- Dataset excerpts
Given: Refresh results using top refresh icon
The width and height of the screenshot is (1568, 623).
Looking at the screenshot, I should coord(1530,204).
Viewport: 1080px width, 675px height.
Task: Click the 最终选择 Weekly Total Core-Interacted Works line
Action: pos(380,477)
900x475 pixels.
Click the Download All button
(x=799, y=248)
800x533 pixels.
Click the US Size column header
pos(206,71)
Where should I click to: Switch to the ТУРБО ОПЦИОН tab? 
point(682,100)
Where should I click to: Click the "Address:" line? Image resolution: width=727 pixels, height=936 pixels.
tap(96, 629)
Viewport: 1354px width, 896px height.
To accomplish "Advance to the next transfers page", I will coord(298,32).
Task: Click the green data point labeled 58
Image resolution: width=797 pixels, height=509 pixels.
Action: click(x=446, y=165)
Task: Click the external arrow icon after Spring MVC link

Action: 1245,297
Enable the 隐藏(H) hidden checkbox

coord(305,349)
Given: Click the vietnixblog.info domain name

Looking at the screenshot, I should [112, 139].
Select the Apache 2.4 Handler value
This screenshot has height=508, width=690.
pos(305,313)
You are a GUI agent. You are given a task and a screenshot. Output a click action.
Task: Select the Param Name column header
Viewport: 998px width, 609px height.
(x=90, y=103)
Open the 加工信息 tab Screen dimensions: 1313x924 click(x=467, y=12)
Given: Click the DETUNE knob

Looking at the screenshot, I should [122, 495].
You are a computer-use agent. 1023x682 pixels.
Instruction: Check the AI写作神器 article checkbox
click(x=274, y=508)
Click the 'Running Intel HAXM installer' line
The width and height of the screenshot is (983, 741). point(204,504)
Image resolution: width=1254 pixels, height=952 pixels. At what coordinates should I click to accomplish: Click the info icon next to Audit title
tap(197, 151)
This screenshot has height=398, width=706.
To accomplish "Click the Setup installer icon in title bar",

- YOUR INSTRUCTIONS
Send back the lines of the records word for word, from the very first through the line containing "Viewport: 1354px width, 896px height.".

- TASK RESULT
Given: Refresh results using top refresh icon
The width and height of the screenshot is (1568, 623).
Looking at the screenshot, I should coord(1530,204).
Viewport: 1080px width, 675px height.
Task: Click the 最终选择 Weekly Total Core-Interacted Works line
Action: pos(380,477)
900x475 pixels.
Click the Download All button
(x=799, y=248)
800x533 pixels.
Click the US Size column header
pos(206,71)
Where should I click to: Switch to the ТУРБО ОПЦИОН tab? 
point(682,100)
Where should I click to: Click the "Address:" line? Image resolution: width=727 pixels, height=936 pixels.
tap(96, 629)
Viewport: 1354px width, 896px height.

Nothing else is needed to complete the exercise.